Task to carry out.
Recast every line of the items below as a numbered list, leaving out the blank lines.

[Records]
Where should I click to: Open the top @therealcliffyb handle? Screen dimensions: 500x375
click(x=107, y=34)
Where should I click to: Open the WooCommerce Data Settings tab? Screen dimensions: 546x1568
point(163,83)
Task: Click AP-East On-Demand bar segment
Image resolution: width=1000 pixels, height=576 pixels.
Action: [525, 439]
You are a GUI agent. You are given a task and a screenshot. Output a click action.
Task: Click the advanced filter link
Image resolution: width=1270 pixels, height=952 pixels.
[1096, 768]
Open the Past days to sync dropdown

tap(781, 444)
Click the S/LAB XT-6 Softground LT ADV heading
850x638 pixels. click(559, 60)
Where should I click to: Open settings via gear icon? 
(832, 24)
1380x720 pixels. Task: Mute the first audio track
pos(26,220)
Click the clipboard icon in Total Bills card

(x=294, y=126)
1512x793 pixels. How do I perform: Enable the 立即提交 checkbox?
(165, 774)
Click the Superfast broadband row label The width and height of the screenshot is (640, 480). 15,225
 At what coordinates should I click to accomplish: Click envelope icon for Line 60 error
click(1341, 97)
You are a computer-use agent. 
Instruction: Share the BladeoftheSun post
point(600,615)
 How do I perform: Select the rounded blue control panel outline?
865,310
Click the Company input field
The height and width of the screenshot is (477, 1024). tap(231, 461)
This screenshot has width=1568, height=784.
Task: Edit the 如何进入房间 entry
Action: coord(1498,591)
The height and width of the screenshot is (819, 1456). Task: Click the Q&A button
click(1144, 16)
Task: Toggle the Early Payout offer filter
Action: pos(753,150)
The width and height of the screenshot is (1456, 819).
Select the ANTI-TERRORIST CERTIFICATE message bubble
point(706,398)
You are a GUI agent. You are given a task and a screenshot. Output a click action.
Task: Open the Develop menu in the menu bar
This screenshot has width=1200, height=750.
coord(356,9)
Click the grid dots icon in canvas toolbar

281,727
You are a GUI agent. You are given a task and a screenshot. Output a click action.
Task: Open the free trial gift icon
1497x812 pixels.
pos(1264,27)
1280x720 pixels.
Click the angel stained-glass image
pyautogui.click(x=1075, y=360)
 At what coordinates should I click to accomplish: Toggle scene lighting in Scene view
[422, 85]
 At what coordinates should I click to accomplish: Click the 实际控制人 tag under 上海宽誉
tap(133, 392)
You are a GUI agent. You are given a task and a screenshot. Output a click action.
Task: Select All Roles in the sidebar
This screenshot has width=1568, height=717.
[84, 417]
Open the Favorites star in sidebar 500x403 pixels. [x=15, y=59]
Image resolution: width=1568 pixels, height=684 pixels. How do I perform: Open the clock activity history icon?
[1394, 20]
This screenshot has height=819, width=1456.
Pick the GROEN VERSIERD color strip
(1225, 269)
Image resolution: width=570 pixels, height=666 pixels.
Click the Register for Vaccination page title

Exercise response.
1. Where should I click to: Open the top @therealcliffyb handle? Screen dimensions: 500x375
2. click(x=107, y=34)
3. Where should I click to: Open the WooCommerce Data Settings tab? Screen dimensions: 546x1568
4. point(163,83)
5. Task: Click AP-East On-Demand bar segment
6. Image resolution: width=1000 pixels, height=576 pixels.
7. Action: [525, 439]
8. You are a GUI agent. You are given a task and a screenshot. Output a click action.
9. Task: Click the advanced filter link
10. Image resolution: width=1270 pixels, height=952 pixels.
11. [1096, 768]
12. Open the Past days to sync dropdown
13. tap(781, 444)
14. Click the S/LAB XT-6 Softground LT ADV heading
15. 850x638 pixels. click(559, 60)
16. Where should I click to: Open settings via gear icon? 
17. (832, 24)
18. 1380x720 pixels. Task: Mute the first audio track
19. pos(26,220)
20. Click the clipboard icon in Total Bills card
21. (x=294, y=126)
22. 1512x793 pixels. How do I perform: Enable the 立即提交 checkbox?
23. (165, 774)
24. Click the Superfast broadband row label The width and height of the screenshot is (640, 480). 15,225
25.  At what coordinates should I click to accomplish: Click envelope icon for Line 60 error
26. click(1341, 97)
27. You are a computer-use agent. 
28. Instruction: Share the BladeoftheSun post
29. point(600,615)
30.  How do I perform: Select the rounded blue control panel outline?
31. 865,310
32. Click the Company input field
33. The height and width of the screenshot is (477, 1024). tap(231, 461)
34. This screenshot has width=1568, height=784.
35. Task: Edit the 如何进入房间 entry
36. Action: coord(1498,591)
37. The height and width of the screenshot is (819, 1456). Task: Click the Q&A button
38. click(1144, 16)
39. Task: Toggle the Early Payout offer filter
40. Action: pos(753,150)
41. The width and height of the screenshot is (1456, 819).
42. Select the ANTI-TERRORIST CERTIFICATE message bubble
43. point(706,398)
44. You are a GUI agent. You are given a task and a screenshot. Output a click action.
45. Task: Open the Develop menu in the menu bar
46. This screenshot has width=1200, height=750.
47. coord(356,9)
48. Click the grid dots icon in canvas toolbar
49. 281,727
50. You are a GUI agent. You are given a task and a screenshot. Output a click action.
51. Task: Open the free trial gift icon
52. 1497x812 pixels.
53. pos(1264,27)
54. 1280x720 pixels.
55. Click the angel stained-glass image
56. pyautogui.click(x=1075, y=360)
57.  At what coordinates should I click to accomplish: Toggle scene lighting in Scene view
58. [422, 85]
59.  At what coordinates should I click to accomplish: Click the 实际控制人 tag under 上海宽誉
60. tap(133, 392)
61. You are a GUI agent. You are given a task and a screenshot. Output a click action.
62. Task: Select All Roles in the sidebar
63. This screenshot has width=1568, height=717.
64. [84, 417]
65. Open the Favorites star in sidebar 500x403 pixels. [x=15, y=59]
66. Image resolution: width=1568 pixels, height=684 pixels. How do I perform: Open the clock activity history icon?
67. [1394, 20]
68. This screenshot has height=819, width=1456.
69. Pick the GROEN VERSIERD color strip
70. (1225, 269)
71. Image resolution: width=570 pixels, height=666 pixels.
72. Click the Register for Vaccination page title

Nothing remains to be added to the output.